- Born: 1796 Elbert County, Georgia
- Died: February 4, 1860 (aged 63–64) Winn Parish, Louisiana

= Thomas Simpson Woodward =

American brigadier general (1797–1859)

Thomas Simpson Woodward (February 22, 1797 - February 4, 1860) was a plantation owner, land speculator, memoirist, and a U.S. state militia general during the First Creek War. He settled and named the area that developed into Tuskegee, Alabama. Late in life, he wrote letters about his experiences with and beliefs about Native Americans.

== Life and career ==
Woodward was born in Elbert County, Georgia in 1797 and was orphaned at a young age. He was raised by his mother and her brother. The South Carolina Congressman William Woodward was his uncle, and South Carolina Congressman Joseph A. Woodward was his cousin.

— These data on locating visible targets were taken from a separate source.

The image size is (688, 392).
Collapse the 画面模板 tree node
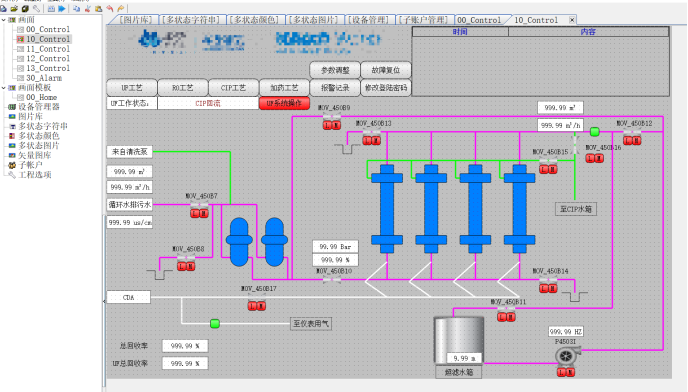(4, 88)
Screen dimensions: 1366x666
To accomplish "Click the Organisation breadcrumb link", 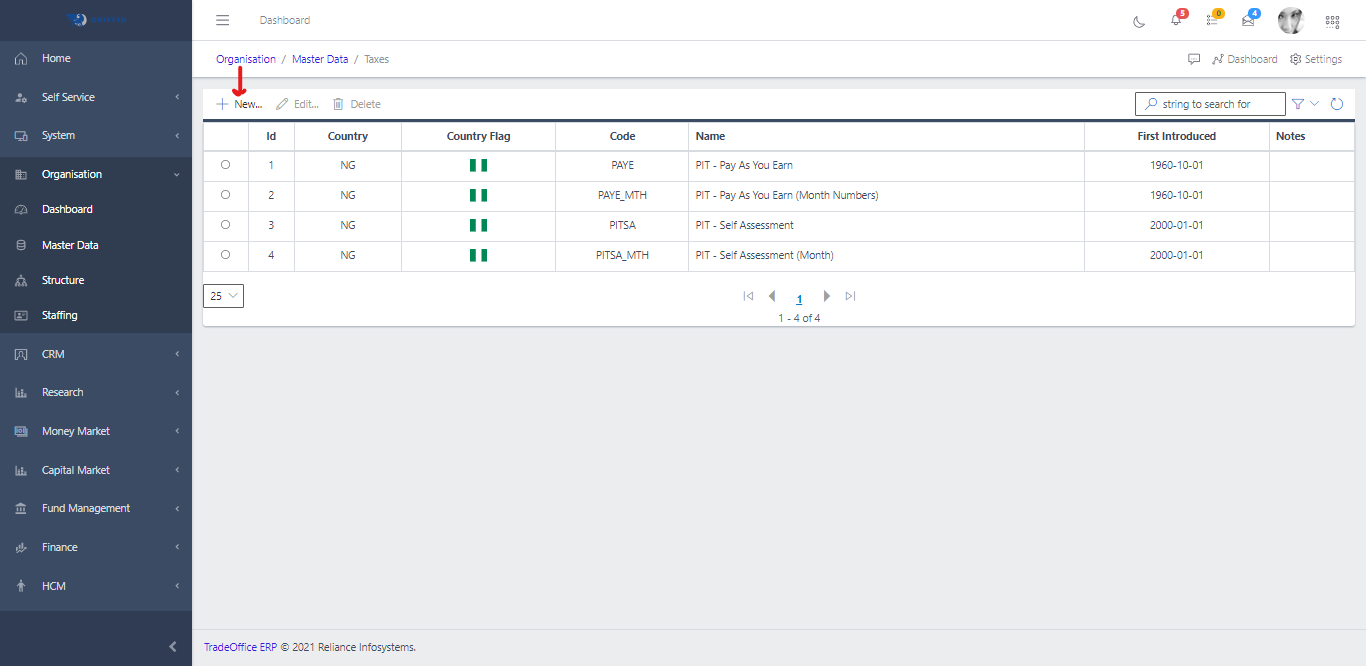I will point(246,59).
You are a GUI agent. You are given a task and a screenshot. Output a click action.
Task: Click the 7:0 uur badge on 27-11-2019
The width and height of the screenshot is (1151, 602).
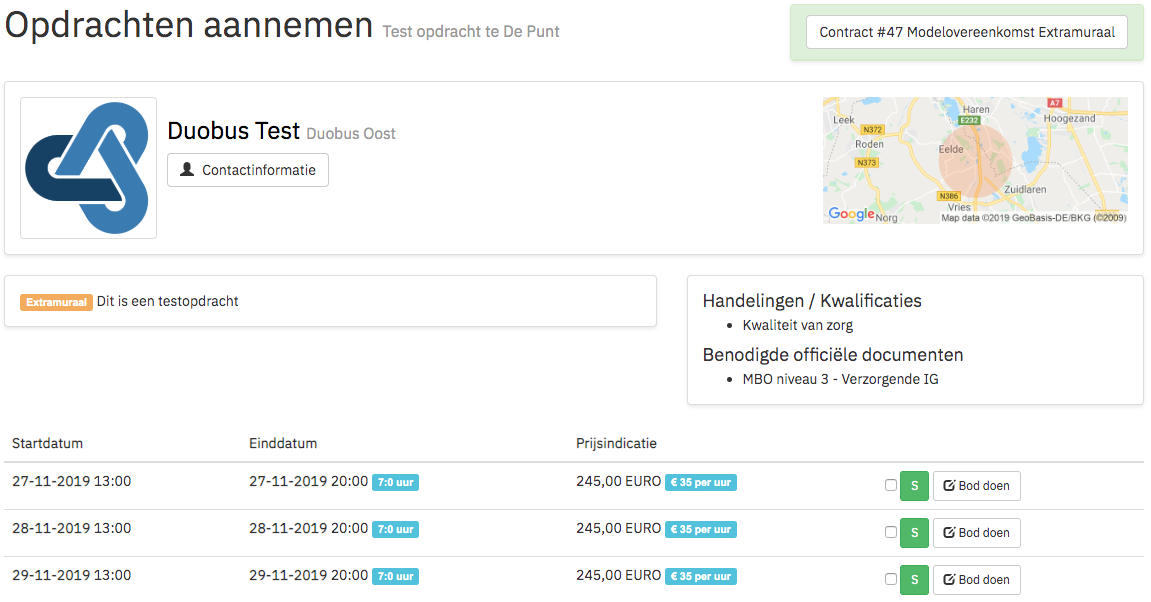click(x=395, y=482)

He became a brigadier general in the Georgia militia and fought alongside Creek Indians.

He migrated west and established a plantation in Camden, Arkansas, a town he named. He later moved to Wheeling in Winn Parish, Louisiana and established a 16,000-acre plantation, which he named Montgomery after the capital city of Alabama. With James Dent he plotted land he owned and named it Tuskegee.

A collection of his letters was published in 1859 as Woodward's Reminiscences of the Creek, or Muscogee Indians, Contained in Letters to Friends in Georgia and Alabama, in Montgomery, Alabama. According to an introduction to his book he had a daughter with one of his slaves and moved to Louisiana.

He had a son named Thomas Woodward who was a colonel in Louisiana. He died February 4, 1860, at his home in Winn Parish after a long illness.

A painted portrait of Woodward is preserved by the Alabama Department of Archives and History.